EDITED:
I have a folder that I named NSFW, inside the folder I have both .trackerignore and .nomedia files, yet other files inside that folder still appear in gnome’s global search.
phalkon@aerie:~/NSFW$ gsettings get org.freedesktop.Tracker3.Miner.Files ignored-directories-with-content
['.trackerignore', '.git', '.hg', '.nomedia']
phalkon@aerie:~/NSFW$ gsettings get org.freedesktop.Tracker3.Miner.Files ignored-directories
['po', 'CVS', 'core-dumps', 'lost+found', 'NSFW']
phalkon@aerie:~/NSFW$ ls -a
. .. .nomedia .trackerignore you_wont_find_me.jpg you_wont_find_me.mkv you_wont_find_me.txt
That said, these files seem to only get indexed after being opened. Files outside the NSFW folder get indexed almost right away without me having to open them first. Probably because they have been picked up by the tracker.
But since Nautilus will include files and folders not indexed by tracker, is there any way to prevent Nautilus from including certain files in the gnome’s global search?
Nautilus’ search provider also queries the recently opened files (~/.local/share/recently-used.xbel) so if from within Nautilus you opened the you_wont_find_me files, they are in to the recently opened files list and consequently are in the search results.
My Documents directory and its subdirectories are set to be indexed in the search settings. As a test I created there:
TEST1 directory with .trackerignore and dont_find_me_1 files
TEST2 directory with .trackerignore and dont_find_me_2 files
TEST3 directory with just dont_find_me_3 file
Then I opened the Documents/TEST1/dont_find_me_1 file from Nautilus, closed Text Editor after. Then from overview doing a search for dont_find_me only finds the dont_find_me_1 file (from recently opened files list) and dont_find_me_3 file (from index, as it has no .trackerignore). It does not find the dont_find_me_2 file as that is not indexed and not in the recently opened files.
I suppose this is how it should work: Tracker (now LocalSearch) doesn’t index files in directories with a .trackerignore file and those are not returned by Nautilus’ search provider, but files you opened from Nautilus are returned as they are in the recently opened files list.

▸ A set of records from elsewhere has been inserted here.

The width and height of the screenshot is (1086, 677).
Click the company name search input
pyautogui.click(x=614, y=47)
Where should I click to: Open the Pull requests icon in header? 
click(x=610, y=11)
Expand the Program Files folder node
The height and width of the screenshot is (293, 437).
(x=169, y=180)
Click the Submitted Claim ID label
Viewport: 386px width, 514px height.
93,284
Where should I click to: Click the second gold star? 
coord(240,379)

Yes, that seems to be it. Once removed from the recently-used.xbel, the files cannot be found via global search anymore.
It’s too bad that recently-used probably doesn’t have anything in terms of filter, where you could tell it to not bookmark certain files/folders.

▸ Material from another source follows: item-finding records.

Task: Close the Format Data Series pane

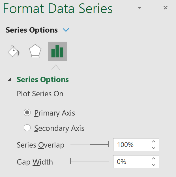Action: [x=166, y=8]
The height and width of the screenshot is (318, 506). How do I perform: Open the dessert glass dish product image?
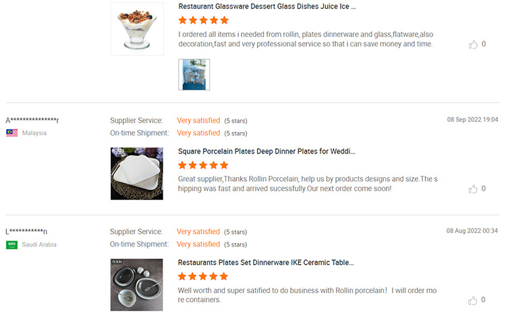(137, 28)
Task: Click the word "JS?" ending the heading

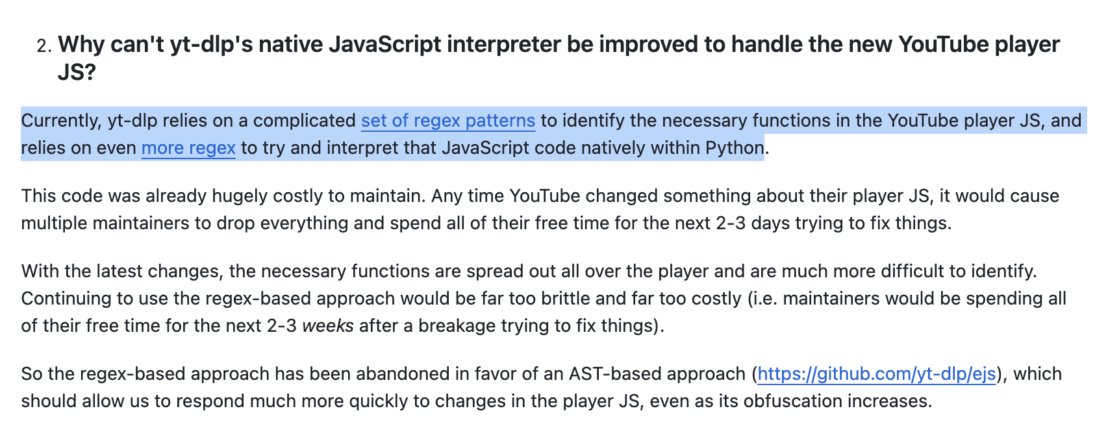Action: coord(77,72)
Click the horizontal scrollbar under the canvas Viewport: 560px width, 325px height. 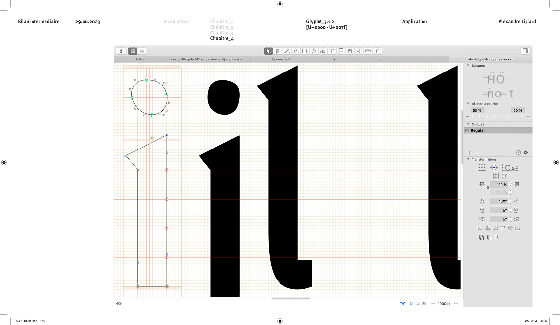[291, 298]
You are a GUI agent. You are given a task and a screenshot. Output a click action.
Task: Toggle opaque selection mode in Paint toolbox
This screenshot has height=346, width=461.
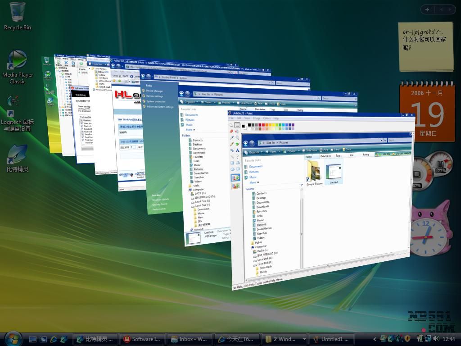coord(235,178)
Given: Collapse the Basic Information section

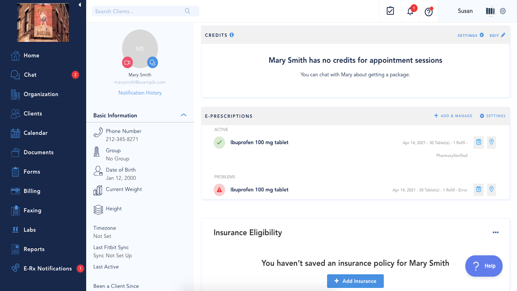Looking at the screenshot, I should pos(183,115).
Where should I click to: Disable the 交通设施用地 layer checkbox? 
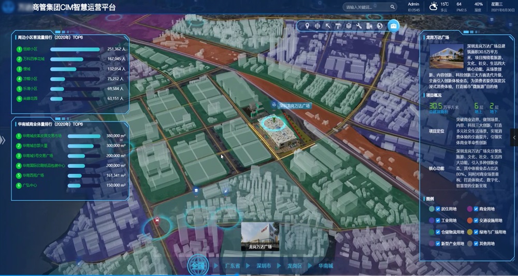pyautogui.click(x=477, y=220)
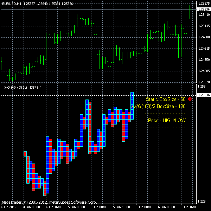
Task: Click the 1.25536 price tag on indicator axis
Action: (x=203, y=95)
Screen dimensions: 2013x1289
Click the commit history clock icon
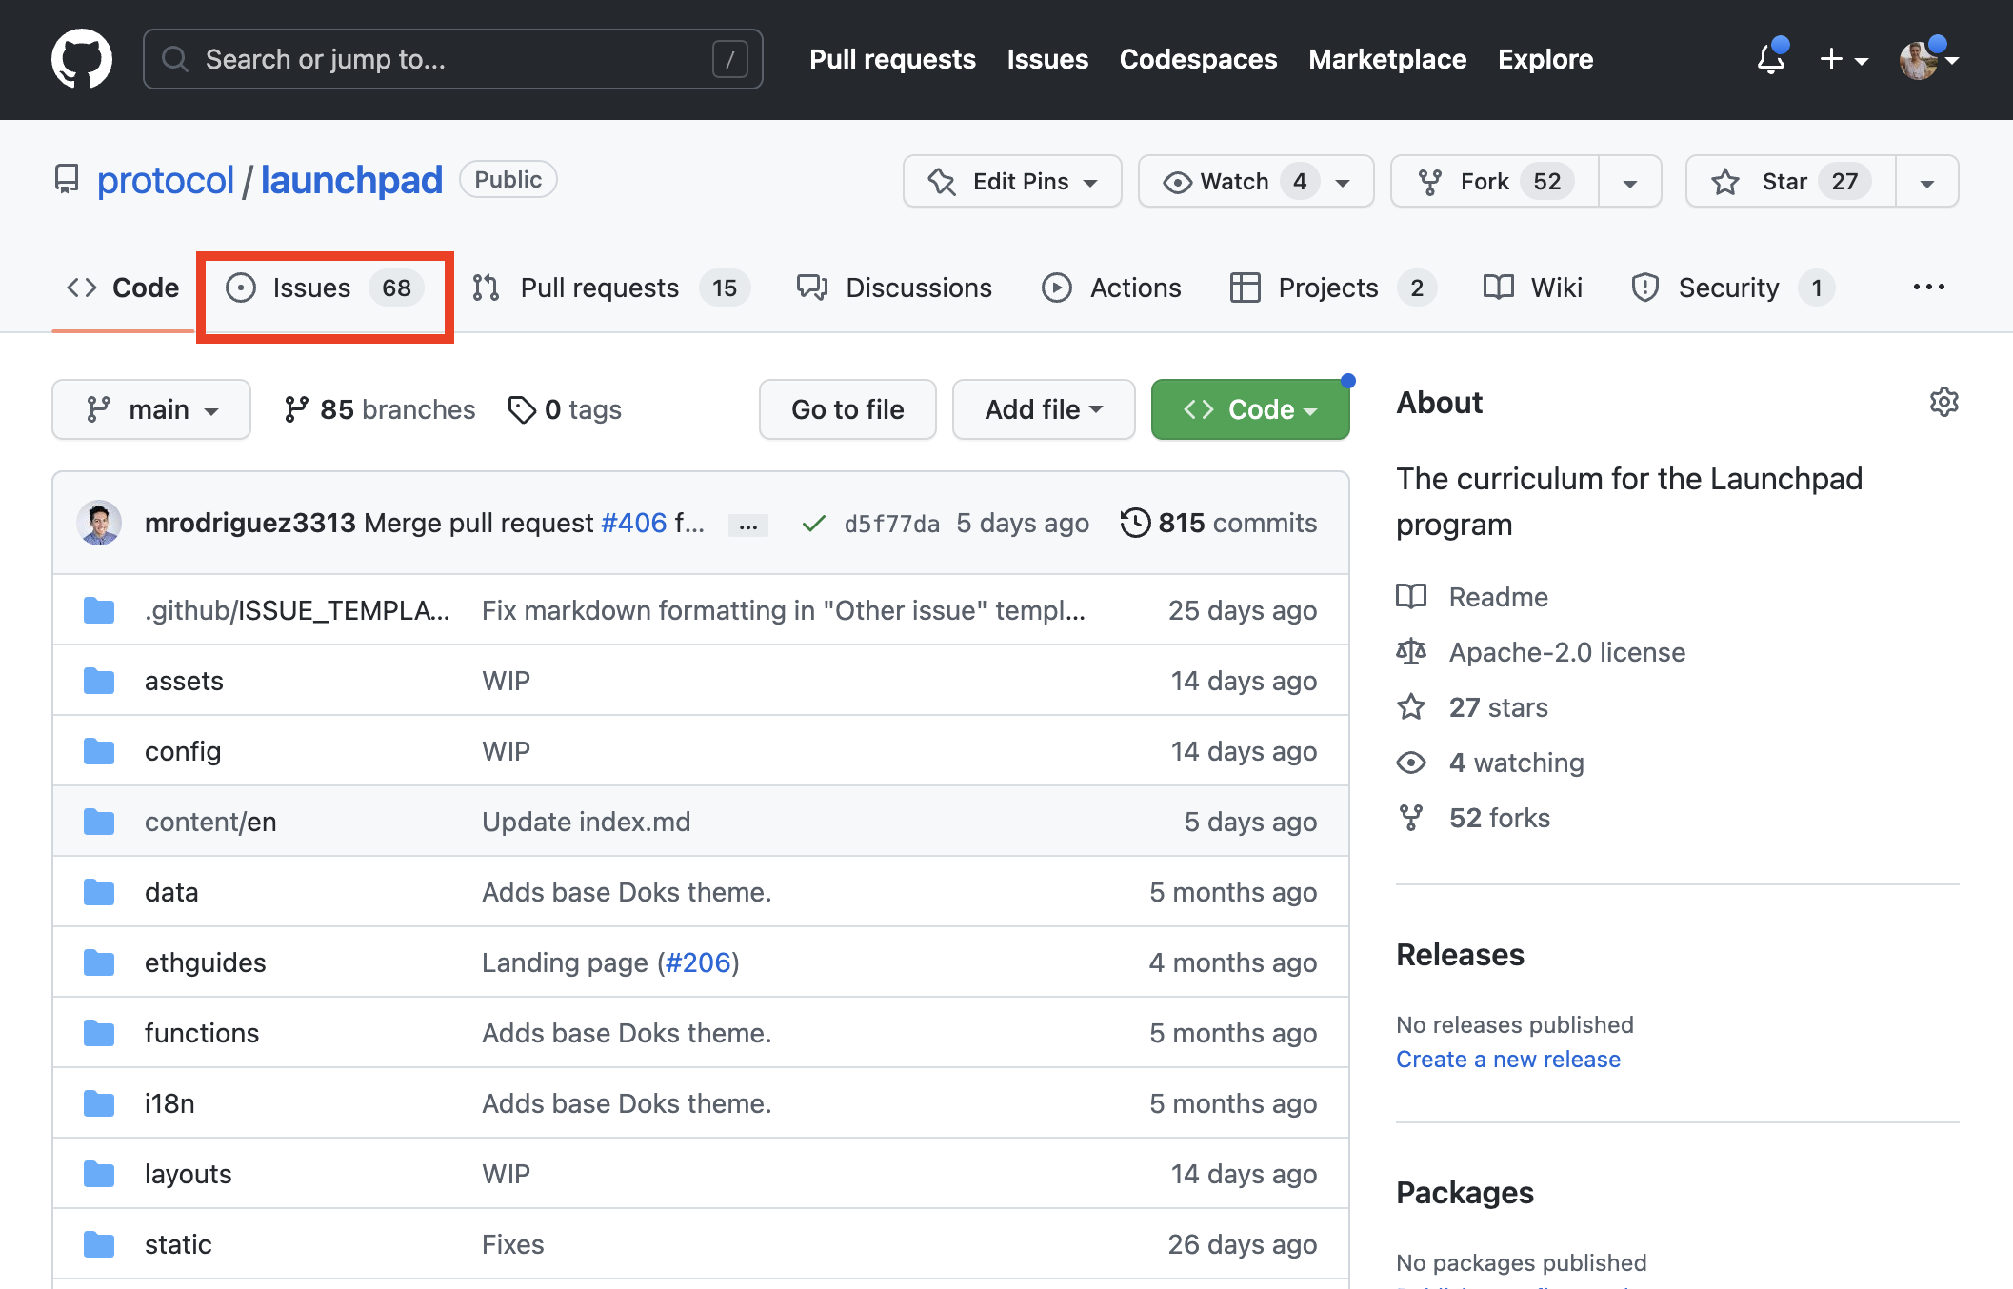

But now that I understand where the problem is, I suppose I could write a script or something that would periodically remove unwanted bookmarks from recently-used.
Still I’d say it would be a good idea to add some kind of filter to recently-used, where the user could set files/folders that should not get bookmarked.
People might have files on their machines that for whatever reason they don’t want to pop up during global search.
There’s no granularity to it but in Settings > Privacy & Security you can disable File History (the recently used files list), change how long it remembers files, or clear it once.